The final steps in a construction process are completed by selecting the best products, with the best look and feel, to meet the needs of the owner. Such is the case in creating a learning healthcare system, which demands the ability to select the best products and functionality to deliver the best patient outcomes. Different departments and healthcare settings, much like physicians, have different needs and requirements. Why be limited to only one selection? More importantly, don’t be forced into “one size fits all” in the selection of applications. Give HDO users the flexibility to select the applications that best suit their workflow and objectives. For example, a radiology-centric viewer will not work very efficiently for wound care or treatment planning.

When connecting the building to the outside world, each location typically has its own utility providers that are part of a grid. The same is true for a learning healthcare system, where existing healthcare information exchanges (HIEs) are the on-ramps. The HIE and image or content exchange, which are typically not profitable today, are expected to evolve into much more in the future. Difficulties often arise when seeking cooperation among different, unaffiliated organizations for patient informational access. Vendors, of course, find it difficult to build any product today around something that is not profitable, not to mention being a very difficult sell to HDO executive teams. Tomorrow’s HIE technology inside the learning healthcare system, however, will not only be a necessity but will be integral in making sure image and content exchange is included in the VNA as an embedded feature. Sharing patient content across the private sector, HIEs and government organizations will become commonplace within the next decade, all driven by patient outcomes.

But, more importantly, the business and legal perspective. The VNA selected should support an HIE inherently. An image/content exchange is a mandatory requirement of a VNA and is the basis of a learning healthcare system for moving released content in a secure manner. It is also critical that an image/content exchange within a learning healthcare system provide the business process and verification steps, including automation of steps that include BAA approval and appropriate patient release form access and approval.

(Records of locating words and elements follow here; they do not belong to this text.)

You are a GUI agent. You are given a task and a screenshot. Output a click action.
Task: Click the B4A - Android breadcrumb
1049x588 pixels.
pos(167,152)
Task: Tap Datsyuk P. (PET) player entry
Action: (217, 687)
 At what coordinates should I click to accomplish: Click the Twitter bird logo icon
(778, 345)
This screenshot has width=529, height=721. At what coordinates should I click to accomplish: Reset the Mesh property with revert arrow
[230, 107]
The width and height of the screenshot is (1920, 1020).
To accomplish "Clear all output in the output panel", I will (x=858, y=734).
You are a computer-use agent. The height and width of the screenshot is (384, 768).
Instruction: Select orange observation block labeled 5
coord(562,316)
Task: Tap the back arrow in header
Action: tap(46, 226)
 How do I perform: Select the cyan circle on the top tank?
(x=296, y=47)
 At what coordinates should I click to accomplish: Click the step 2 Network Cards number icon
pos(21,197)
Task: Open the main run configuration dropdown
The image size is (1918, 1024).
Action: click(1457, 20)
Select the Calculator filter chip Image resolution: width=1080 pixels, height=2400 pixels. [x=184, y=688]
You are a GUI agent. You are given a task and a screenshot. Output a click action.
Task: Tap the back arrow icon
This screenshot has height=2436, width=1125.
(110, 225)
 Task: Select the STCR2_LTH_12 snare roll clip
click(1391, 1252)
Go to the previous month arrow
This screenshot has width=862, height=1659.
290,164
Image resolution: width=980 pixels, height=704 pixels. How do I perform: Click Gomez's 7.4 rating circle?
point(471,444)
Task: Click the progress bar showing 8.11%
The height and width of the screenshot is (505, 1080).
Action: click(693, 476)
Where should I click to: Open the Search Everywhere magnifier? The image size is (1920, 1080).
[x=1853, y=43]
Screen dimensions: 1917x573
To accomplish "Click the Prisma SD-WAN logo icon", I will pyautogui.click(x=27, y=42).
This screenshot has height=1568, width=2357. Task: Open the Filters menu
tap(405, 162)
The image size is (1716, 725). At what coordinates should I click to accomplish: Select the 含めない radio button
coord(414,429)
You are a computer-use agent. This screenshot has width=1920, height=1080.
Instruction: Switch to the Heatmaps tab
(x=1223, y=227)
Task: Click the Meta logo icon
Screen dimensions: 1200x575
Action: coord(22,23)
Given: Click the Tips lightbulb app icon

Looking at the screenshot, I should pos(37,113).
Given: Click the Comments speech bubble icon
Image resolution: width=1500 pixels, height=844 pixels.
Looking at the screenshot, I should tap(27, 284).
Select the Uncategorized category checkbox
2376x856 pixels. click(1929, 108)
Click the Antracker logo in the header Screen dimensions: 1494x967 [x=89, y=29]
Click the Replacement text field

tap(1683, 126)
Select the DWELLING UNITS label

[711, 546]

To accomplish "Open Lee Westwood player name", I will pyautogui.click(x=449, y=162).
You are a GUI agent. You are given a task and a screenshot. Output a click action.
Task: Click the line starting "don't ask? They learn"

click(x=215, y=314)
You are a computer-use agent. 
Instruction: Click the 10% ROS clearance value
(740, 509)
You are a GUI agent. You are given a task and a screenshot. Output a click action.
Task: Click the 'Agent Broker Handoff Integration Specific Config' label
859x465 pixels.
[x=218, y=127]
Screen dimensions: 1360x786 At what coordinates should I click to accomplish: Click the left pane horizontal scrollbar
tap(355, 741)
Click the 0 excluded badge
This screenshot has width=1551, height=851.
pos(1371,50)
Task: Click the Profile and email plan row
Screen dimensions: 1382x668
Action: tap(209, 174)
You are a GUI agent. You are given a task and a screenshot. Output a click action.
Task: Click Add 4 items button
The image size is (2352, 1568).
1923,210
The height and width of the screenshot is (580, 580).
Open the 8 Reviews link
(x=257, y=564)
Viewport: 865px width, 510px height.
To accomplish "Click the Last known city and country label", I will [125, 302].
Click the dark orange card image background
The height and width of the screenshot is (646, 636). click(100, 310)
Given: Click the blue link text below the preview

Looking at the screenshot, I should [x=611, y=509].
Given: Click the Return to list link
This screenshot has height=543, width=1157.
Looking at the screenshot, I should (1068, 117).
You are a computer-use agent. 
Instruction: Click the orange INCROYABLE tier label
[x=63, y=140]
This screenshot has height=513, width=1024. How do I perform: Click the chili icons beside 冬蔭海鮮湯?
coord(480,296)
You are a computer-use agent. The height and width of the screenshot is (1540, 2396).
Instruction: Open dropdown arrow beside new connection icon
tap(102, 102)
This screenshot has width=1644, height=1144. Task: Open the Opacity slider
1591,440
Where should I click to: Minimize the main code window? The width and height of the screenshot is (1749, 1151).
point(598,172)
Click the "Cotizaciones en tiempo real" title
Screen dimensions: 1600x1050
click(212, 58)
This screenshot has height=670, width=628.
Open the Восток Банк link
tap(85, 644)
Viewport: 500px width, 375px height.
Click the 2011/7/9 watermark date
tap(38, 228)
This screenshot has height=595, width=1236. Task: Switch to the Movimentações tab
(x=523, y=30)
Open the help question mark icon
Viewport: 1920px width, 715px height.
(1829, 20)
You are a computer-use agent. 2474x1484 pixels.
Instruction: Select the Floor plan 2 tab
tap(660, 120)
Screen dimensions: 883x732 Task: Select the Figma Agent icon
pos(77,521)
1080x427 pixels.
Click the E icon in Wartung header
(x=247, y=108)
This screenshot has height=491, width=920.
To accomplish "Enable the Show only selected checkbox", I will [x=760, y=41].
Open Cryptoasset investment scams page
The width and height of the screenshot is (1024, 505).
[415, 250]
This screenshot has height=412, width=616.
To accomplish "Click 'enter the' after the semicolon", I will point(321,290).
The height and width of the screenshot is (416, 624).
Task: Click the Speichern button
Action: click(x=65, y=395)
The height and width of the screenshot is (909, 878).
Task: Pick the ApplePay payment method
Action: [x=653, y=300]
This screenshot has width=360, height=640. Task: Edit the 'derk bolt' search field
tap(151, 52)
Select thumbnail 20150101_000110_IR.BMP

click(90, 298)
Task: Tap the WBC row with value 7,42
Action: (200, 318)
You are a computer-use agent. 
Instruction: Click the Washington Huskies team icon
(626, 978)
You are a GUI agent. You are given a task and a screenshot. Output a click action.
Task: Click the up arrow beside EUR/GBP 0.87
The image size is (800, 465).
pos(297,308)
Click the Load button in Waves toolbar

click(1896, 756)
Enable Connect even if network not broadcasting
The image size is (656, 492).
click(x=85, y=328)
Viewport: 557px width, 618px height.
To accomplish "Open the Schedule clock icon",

The data demands of a learning healthcare system will far exceed anything an HDO has seen to date. Typically, the sizing of a VNA is done by traffic volumes requested by concurrent users, or study volumes. However, the oncoming big data analytics applications (a necessity inside a learning healthcare system) will far exceed any current traffic volumes requested by humans. A learning healthcare system will be in a continuous mode of finding, aggregating, and coercing information relevant to the patient in context. This is also a necessity to building out the patient record.

Once found, the information is persisted in the learning healthcare system whereby the analytics and other applications, including natural language processing (NLP), will access the information. NLP will give the data better context and perception around the patient, allowing the healthcare worker to have better informational access and decision processing through new clinical support applications. Support for these demanding applications will require an infrastructure that can scale on-demand, both horizontally and vertically. These applications will leverage your VNA for more than just “basement storage,” where content becomes cluttered and inefficient while never being used again.

The learning healthcare system will be an integral part of improving the way the healthcare ecosystem works and how patients, providers, and payers interact within that ecosystem. Achieving the complete vision of the learning healthcare system will be a gradual process and lessons will be learned throughout the journey. There are important actions we can initiate today, however, to begin building the necessary foundation for this vision. VNA technology is the foundational cornerstone mature enough to begin solving some of the greatest challenges and to remove some of the obstacles to a fully interoperable healthcare system.

Larry Sitka is principal solution architect with Lexmark Healthcare of Lexington, KY.